1. Spend time together, alone
Among the chaos, make sure you allocate a moment or two to yourselves, to breathe, decompress, and enjoy each other’s company. Start a tradition you both enjoy that you can look forward to each holiday.
If you’re really busy, make your alone time productive too, by baking together in the kitchen with a bottle of wine, or wrapping presents on the lounge room floor with your favorite tunes on in the background.
2. Start shopping now
The later you leave the shopping, the longer it’s going to take (hideous lines) and the more money you’re going to spend (quick, we’re running out of time to decide on a present! Just get that!).

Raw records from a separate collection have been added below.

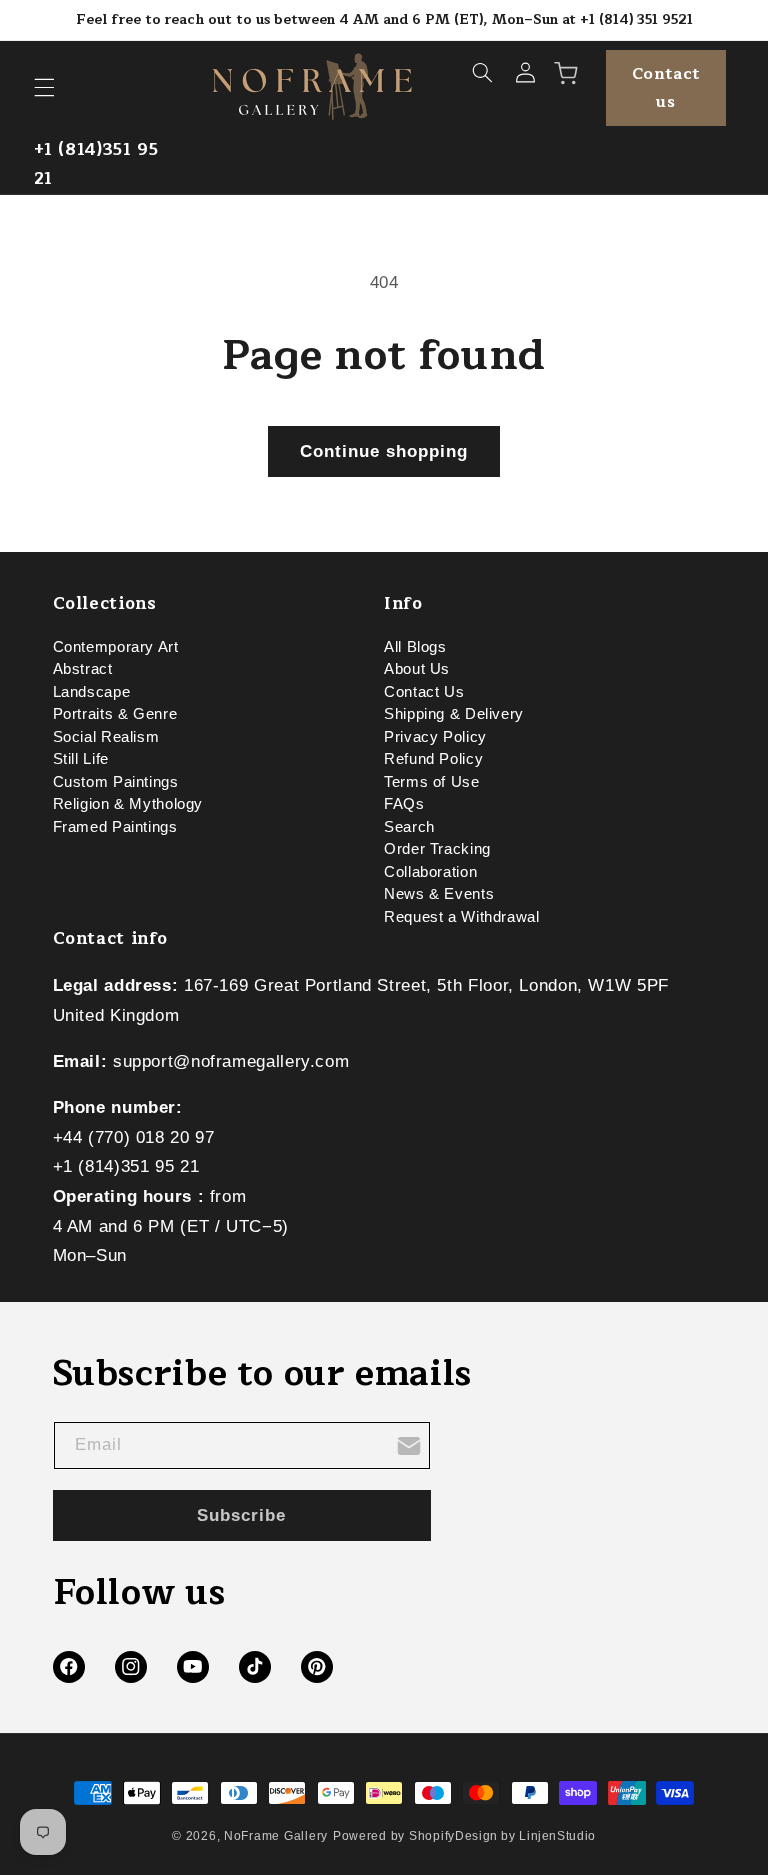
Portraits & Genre (115, 714)
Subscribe (241, 1515)
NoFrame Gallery (276, 1836)
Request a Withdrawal (462, 917)
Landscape (92, 692)
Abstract (83, 669)
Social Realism (106, 737)
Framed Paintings (115, 827)
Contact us (666, 88)
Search (409, 827)
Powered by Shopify (394, 1836)
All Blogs (415, 651)
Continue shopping (384, 451)
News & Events (439, 894)
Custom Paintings (116, 782)
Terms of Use (432, 782)
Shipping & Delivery (454, 714)
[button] (44, 88)
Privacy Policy (435, 737)
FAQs (404, 804)
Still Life (81, 759)
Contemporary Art (116, 651)
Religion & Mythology (128, 804)
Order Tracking (437, 849)
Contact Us (424, 692)
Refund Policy (433, 759)
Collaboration (430, 872)
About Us (417, 669)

Sit down together now and make the full list of family members you need to buy for and how much you’re going to spend. If you really do start now, then online shopping is perfect—there are no lines, the gifts are delivered, wrapped, to your door in time for Christmas, and you can easily track what you’re spending as you go.
That means less arguing over who was supposed to get your in-laws presents, and less financial stress at the last minute. Plus, you won’t be too tired come the celebration days of the holidays.
3. Be a mind-reader
Understand that when your partner is stressing, it will rarely be about you.
Learn to read what’s going on for them—whether their family is getting to them, they’re overwhelmed with the number of things they have to get through, and so on.
Don’t bite back. Support them as best you can by offering to help, diffusing the situation, and letting them vent. Open and honest communication is crucial during stressful times.
What about you? Any great tips for helping survive the holidays together, besides chugging eggnog?